• Work instruction: Scan the lines below for the string "computer" and copy every one that has it.

Content starts

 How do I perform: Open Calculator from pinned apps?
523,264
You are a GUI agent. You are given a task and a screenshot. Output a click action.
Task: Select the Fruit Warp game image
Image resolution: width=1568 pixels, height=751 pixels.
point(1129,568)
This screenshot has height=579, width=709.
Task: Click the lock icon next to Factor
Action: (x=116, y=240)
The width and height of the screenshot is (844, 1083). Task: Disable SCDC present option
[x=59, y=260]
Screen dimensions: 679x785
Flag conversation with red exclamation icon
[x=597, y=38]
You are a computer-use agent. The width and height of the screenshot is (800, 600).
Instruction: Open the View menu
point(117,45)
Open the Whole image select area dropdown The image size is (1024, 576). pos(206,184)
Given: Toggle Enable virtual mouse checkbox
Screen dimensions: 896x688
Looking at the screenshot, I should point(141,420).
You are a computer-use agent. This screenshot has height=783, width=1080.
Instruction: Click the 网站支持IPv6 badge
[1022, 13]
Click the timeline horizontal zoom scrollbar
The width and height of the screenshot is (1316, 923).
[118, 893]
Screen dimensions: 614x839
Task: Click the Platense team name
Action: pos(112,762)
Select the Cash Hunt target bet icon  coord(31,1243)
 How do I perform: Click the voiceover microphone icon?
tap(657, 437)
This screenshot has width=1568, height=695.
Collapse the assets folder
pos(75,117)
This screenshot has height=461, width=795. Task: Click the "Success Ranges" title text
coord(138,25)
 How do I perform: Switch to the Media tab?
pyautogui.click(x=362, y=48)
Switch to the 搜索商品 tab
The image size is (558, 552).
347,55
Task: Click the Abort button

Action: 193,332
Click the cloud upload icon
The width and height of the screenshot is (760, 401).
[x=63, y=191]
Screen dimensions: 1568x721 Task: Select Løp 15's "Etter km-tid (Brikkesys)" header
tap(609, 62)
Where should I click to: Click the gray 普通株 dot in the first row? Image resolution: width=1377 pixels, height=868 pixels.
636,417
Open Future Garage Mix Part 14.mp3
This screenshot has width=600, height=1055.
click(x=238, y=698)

Content ends

• Response area:
You are a computer-use agent. The width and height of the screenshot is (800, 600).
You are a computer-use agent. This screenshot has height=783, width=1080.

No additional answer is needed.